[Saved data entries]
****************

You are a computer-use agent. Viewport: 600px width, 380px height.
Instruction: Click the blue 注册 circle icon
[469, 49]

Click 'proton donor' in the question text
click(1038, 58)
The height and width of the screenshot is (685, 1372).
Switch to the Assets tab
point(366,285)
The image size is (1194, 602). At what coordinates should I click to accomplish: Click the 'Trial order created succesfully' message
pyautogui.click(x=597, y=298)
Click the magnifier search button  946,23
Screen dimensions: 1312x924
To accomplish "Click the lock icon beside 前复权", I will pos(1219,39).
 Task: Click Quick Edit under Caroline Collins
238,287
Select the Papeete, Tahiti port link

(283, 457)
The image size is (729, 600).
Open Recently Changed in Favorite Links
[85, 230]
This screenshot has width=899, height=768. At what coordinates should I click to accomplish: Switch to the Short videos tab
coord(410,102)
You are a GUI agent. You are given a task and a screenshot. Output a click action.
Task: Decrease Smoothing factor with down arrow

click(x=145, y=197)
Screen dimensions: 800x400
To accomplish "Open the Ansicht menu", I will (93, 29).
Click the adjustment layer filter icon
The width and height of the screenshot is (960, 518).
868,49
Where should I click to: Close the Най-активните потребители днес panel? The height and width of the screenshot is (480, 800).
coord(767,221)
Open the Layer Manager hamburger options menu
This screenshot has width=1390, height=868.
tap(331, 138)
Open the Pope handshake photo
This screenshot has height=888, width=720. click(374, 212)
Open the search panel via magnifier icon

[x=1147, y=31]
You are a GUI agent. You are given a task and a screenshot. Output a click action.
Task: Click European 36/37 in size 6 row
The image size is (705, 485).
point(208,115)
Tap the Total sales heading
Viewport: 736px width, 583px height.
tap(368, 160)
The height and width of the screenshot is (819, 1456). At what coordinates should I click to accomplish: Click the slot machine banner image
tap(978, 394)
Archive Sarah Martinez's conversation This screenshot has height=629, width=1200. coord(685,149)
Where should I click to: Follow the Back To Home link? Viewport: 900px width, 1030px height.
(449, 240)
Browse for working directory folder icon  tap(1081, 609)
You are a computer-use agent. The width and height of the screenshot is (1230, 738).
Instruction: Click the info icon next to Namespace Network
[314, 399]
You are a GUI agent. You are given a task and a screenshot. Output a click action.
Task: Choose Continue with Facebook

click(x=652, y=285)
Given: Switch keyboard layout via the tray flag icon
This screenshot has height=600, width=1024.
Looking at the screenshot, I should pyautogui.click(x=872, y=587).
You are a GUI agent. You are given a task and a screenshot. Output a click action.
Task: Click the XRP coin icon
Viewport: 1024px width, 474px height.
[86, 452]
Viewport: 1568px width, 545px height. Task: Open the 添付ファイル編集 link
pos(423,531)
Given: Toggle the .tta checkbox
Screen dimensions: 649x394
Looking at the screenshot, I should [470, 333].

****************

- Task objective
Copy out the lines above, from the one holding "Viewport: 1024px width, 474px height." through the final line, with no other lines.

- Solution to the exercise
Viewport: 1024px width, 474px height.
[86, 452]
Viewport: 1568px width, 545px height. Task: Open the 添付ファイル編集 link
pos(423,531)
Given: Toggle the .tta checkbox
Screen dimensions: 649x394
Looking at the screenshot, I should [470, 333].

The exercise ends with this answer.